PyParis is a community-organised conference on all topics around the Python programming language. The expected target group are primarily practitioners and researchers in the greater capital region of France, but also international engineers and language advocates. At Zurich University of Applied Sciences, Python is taught as automation and statistics application language to more than 200 business engineering, aviation and traffic engineering undergraduates per year. It is furthermore used a lot in research, including several prototypes resulting from the Service Prototyping Lab. Therefore, it was consequential for us to attend the conference and to contribute an in-depth tutorial on one of our research topics, Function-as-a-Service, to its attendees.
PyParis took place in the Pôle Universitaire Léonard de Vinci in the business district La Défense.
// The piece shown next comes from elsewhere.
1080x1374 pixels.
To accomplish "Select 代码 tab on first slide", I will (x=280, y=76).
The place usually hosts an Institute of Internet and Multimedia, an engineering school, and a research centre, and thus offered the right scale and atmosphere. For two days, it hosted PyParis which was booked out with around 300 people and therefore promised an intense exchange of ideas, knowledge and business cards.
The conference opening highlighted the increased importance of stable and predictable programming language ecosystems. Both the event itself and several Python-related organisations appear to have a growing number of sponsors to whom a healthy ecosystem with tools, projects and services is important. This was pointed out in the opening and in the first keynote alike. Among them is NumFocus, a non-profit dedicated to high-level languages in science, and of course the Python Software Foundation.
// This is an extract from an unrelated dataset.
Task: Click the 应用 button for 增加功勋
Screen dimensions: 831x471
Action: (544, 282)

The keynote, delivered by Silvain Corlay whose roots are in University Paris VI and Columbia University, pointed out the need to get more actively and early involved in open source software development to reap the multiplier benefits. Many relevant projects now form the backbone of scientific computing and offer a common infrastructure, although more collaboration between similar languages (R, Python, Julia) is still necessary. The second keynote, given with a large portion of French Catalan humour by Ludovic Gasc, asked the rhetoric question whether Python is still production-ready, considering that it almost dates back to the half-time of COBOL history. Among his slides was one which contributed a useful definition: A production service is one which makes you receive calls if it goes down. Among the more serious remarks were the ones about avoiding over-engineering, focusing on the right scale (not everybody needs Google scale which inevitably comes with Google complexity), and listening to future users instead of following technology trends.
An interesting talk was given by Alexandre Abadie about Python for the Internet of Things, evolving around software interfaces to the two protocols CoAP and MQTT and their support for restricted devices on top of Riot OS. Thanks to a question from the audience, the motivation for not using Micropython due to certain hardware-agnostic features were made clear by the speaker.
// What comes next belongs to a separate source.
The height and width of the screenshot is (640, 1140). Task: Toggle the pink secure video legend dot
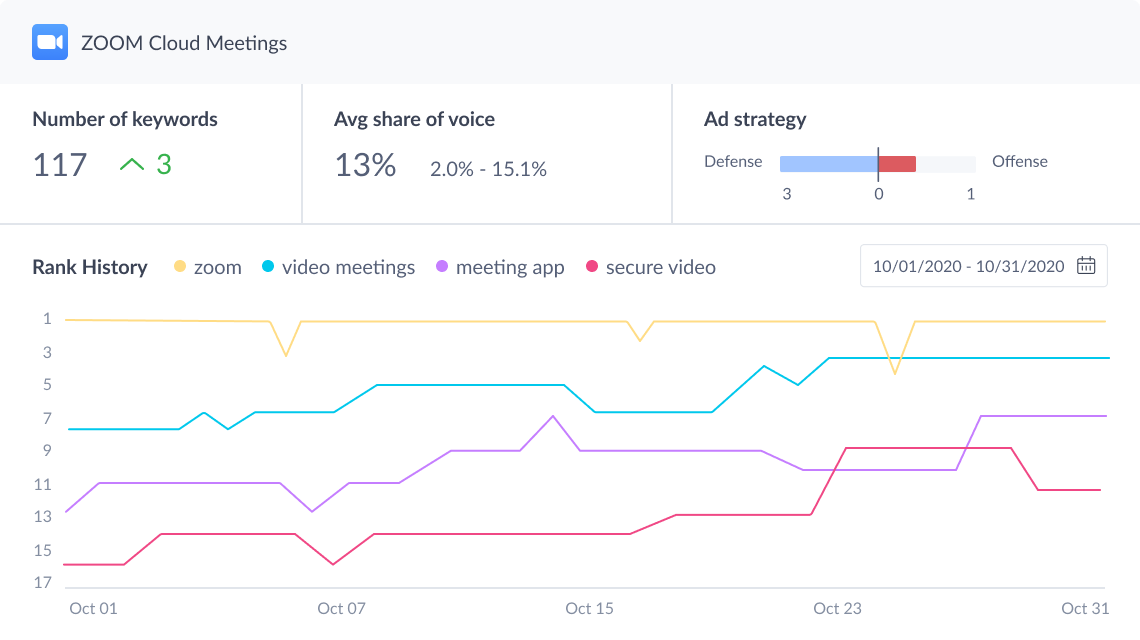click(592, 267)
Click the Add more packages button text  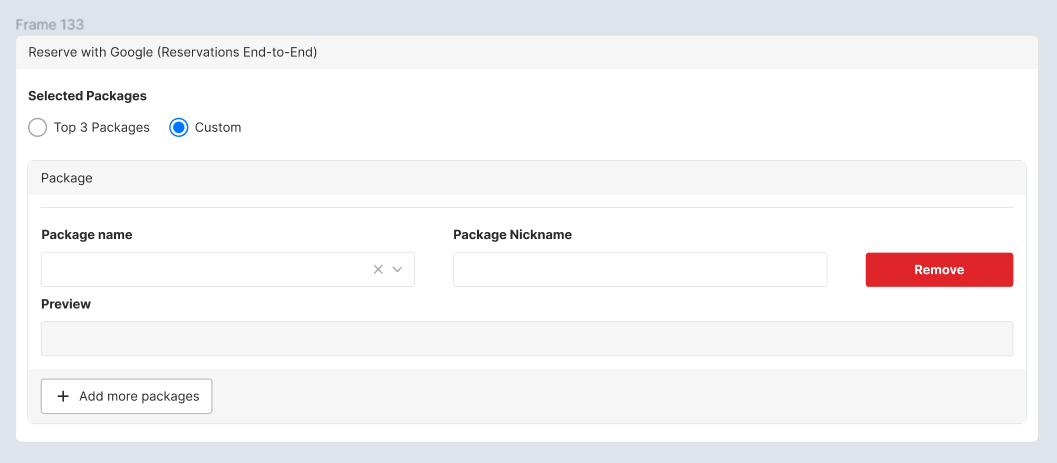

Another talk on topic for the Service Prototyping Lab has been on using the AsyncIO module for microservice development, presented by Joir-dan Gumbs who flew in from San Francisco. Some of the sample code shown referred quite explicitly to OpenWhisk actions which means that this code is useful for certain Function-as-a-Service implementations. Microservices and FaaS were also prominently featured in other talks such as the ones by Benjamin Talmard on serverless architectures in Python with Azure Functions and by Harjinder Mistry on cloud-native applications. A promising talk on RESTful hypermedia APIs, alas, had to be cancelled due to health reasons.
From the education perspective, the second day keynote Nicholas Tollervey from the UK about Python in education was extremely bright. It focused on cheering up school kids with simple-to-program devices such as the BBC micro:bit and related gadgets, including a radio-controlled robot with speech synthesis, which cherish creativity over strictly business software engineering methodologies, with remembrances to the Acorn times.
From a pure programming point of view, Burkhard Kloss offered a nice overview about profiling and performance tuning, including the important statement that no performance optimisation should be done without answering the question of how fast is fast enough for a certain context. Nevertheless, software speed is losing importance to the speed in time to market, which means that future software evaluations should consider fitness for rapid prototyping as similarly important metric.
In addition to the many talks in up to four parallel tracks, several 90-minute tutorials were offered, including ours on a Pythonic perspective on ‘serverless’ computing, or function-as-a-service offerings. In the first part, it presented the broader view on what exists and how Python support (especially versions 2 and 3 of the language) evolved in the commercial and open source runtimes, and gave hands-on opportunities with some of the software available, although evidently none of it seems to be tuned for zero-configuration use in such educational scenarios. In the second part, our own creations (Lambada, Snafu) were presented which obviously cover this need. The participants were highly motivated and, according to the feedback received, appreciated the objective and practical introduction into the topic.
As part of our quality commitment, we make both the tutorial slides and the transcript of commands for reproducible learning experience available online on our publications page.
Overall, PyParis was a great conference, despite Paris being in hard to navigate shape due to infrastructural constructions and intense security theatre. We look forward to local events such as the next Swiss Python Summit in early 2018 and other events dedicated to programming and application software engineering. Cloud computing is still hard to get right from the application engineering and provisioning perspective, and we work hard to overcome the limitations.